SkillForge: Forging Domain-Specific, Self-Evolving Agent Skills in Cloud Technical Support
The deployment of large language model (LLM)-powered agents in enterprise environments, particularly in cloud technical support, necessitates the creation of high-quality, domain-specific skills. However, traditional skill creators often lack the necessary domain grounding, leading to the development of skills that are misaligned with actual task requirements. Additionally, once these skills are deployed, there is currently no systematic method to trace execution failures back to the deficiencies in these skills, resulting in stagnant quality despite the accumulation of operational evidence.
To tackle these challenges, the research introduces SkillForge, a self-evolving framework designed to close the end-to-end creation-evaluation-refinement loop.
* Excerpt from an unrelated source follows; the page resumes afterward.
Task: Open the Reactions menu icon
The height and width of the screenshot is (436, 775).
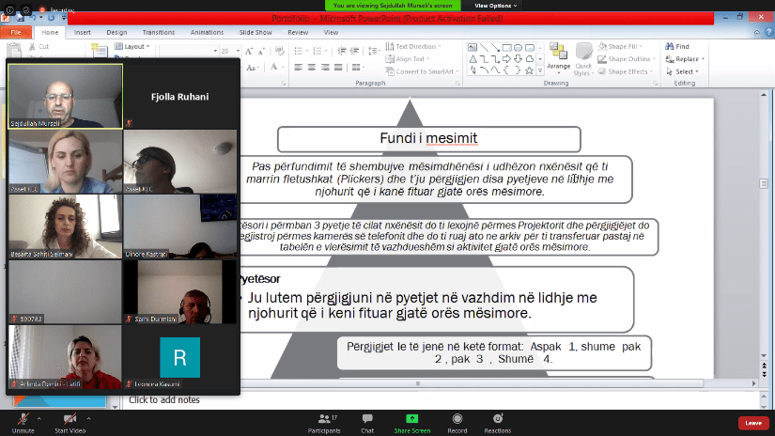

This innovative approach not only enhances the quality of skills but also ensures their continuous improvement over time.
Key Components of SkillForge
SkillForge operates through a sophisticated pipeline that includes several critical components:
- Domain-Contextualized Skill Creator: This component is pivotal in producing well-aligned initial skills. It grounds skill synthesis in comprehensive knowledge bases and historical support tickets, ensuring that the generated skills are closely tied to real-world requirements.
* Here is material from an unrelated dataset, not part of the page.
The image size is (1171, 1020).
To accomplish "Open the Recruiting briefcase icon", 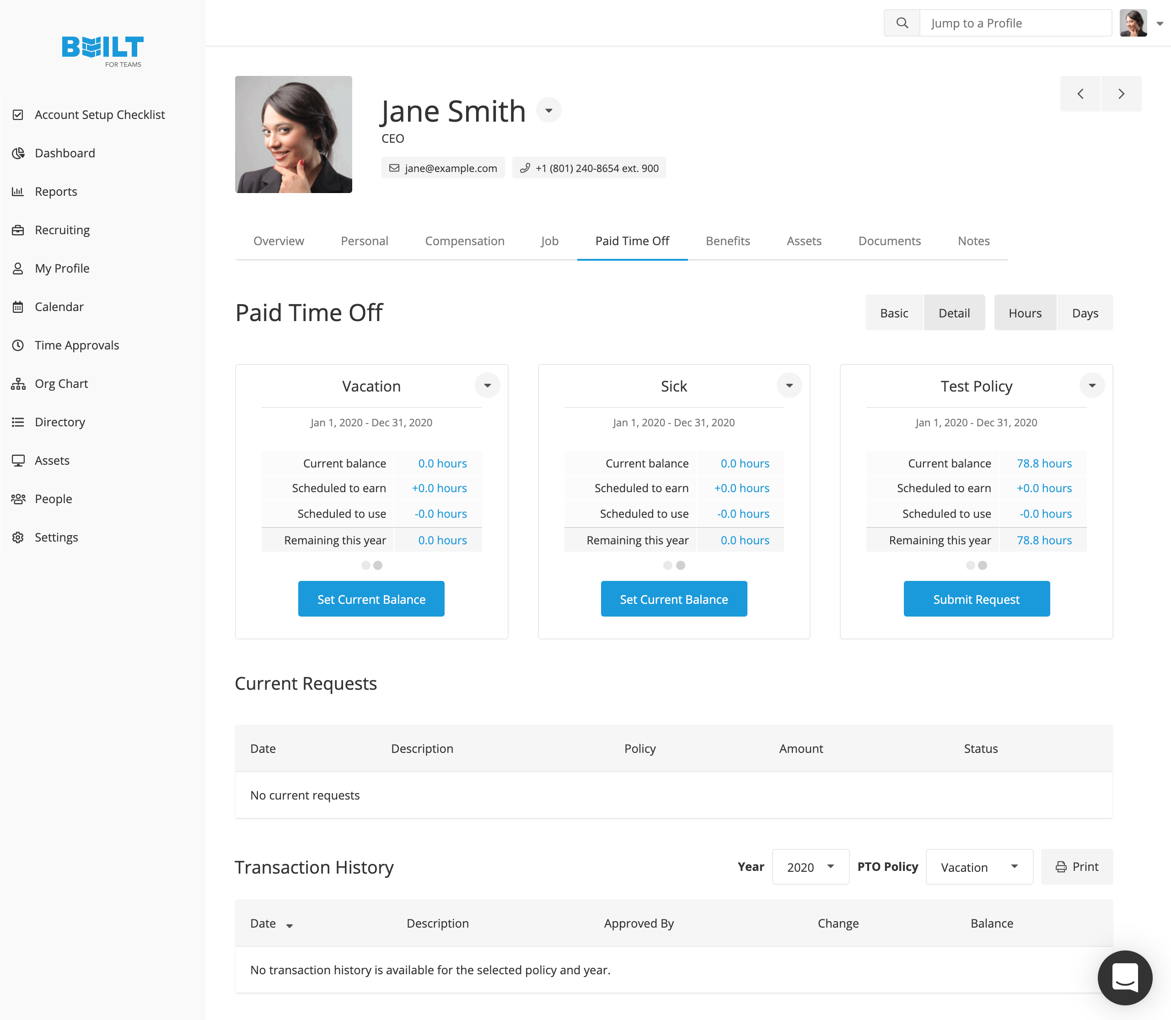I will pyautogui.click(x=18, y=230).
- Failure Analyzer: After deployment, this tool systematically analyzes execution failures in batch mode, identifying the specific areas where skills fall short.
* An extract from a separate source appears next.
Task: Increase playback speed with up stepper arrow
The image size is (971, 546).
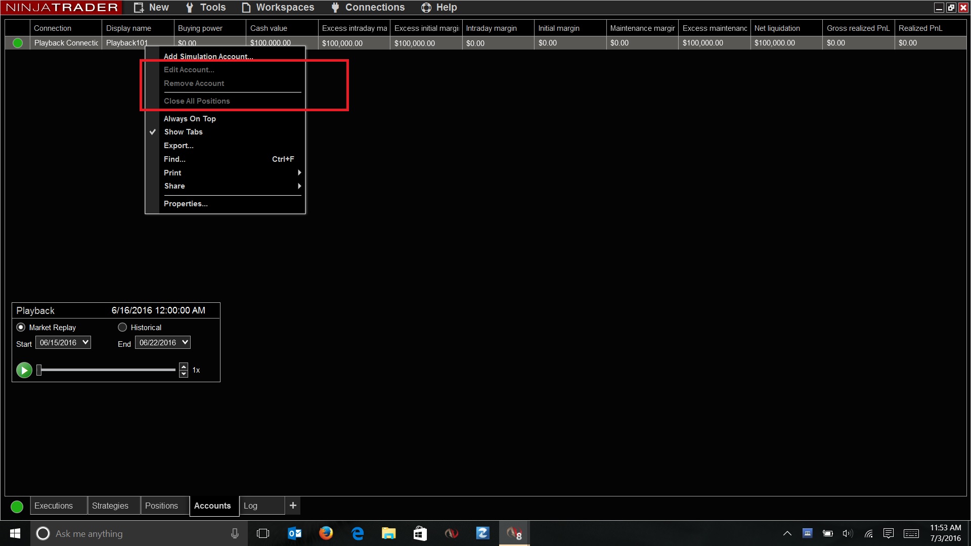Action: coord(184,367)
- Skill Diagnostician: This component pinpoints the underlying deficiencies that lead to the identified failures, providing critical insights into the areas that require improvement.
- Skill Optimizer: Finally, the optimizer rewrites the skills to address the deficiencies discovered in the previous stages, effectively refining them for better performance.
Iterative Self-Optimization
The beauty of SkillForge lies in its iterative self-improvement cycle. The entire process—from skill creation to failure analysis and optimization—runs repeatedly, allowing skills to evolve and enhance their quality based on the feedback received from each round of deployment. This dynamic mechanism ensures that skills are not static but continually adapt and improve, leading to better performance over time.
Experimental Validation
The effectiveness of SkillForge has been evaluated through rigorous experiments across five real-world cloud support scenarios, encompassing a total of 1,883 tickets and 3,737 tasks. The results of these experiments reveal two significant findings:
- The Domain-Contextualized Skill Creator generates substantially superior initial skills compared to traditional generic skill creators. This is evidenced by the skills’ consistency with expert-authored reference responses derived from historical tickets.
- The self-evolution loop demonstrates a progressive enhancement in skill quality, regardless of the initial skill’s origin—whether it be expert-authored, domain-created, or generic. This finding underscores the potential of automated evolution to surpass even manually curated expert knowledge.
In conclusion, SkillForge represents a significant advancement in the realm of cloud technical support, providing a robust framework for developing and continuously enhancing domain-specific agent skills through a self-evolving process.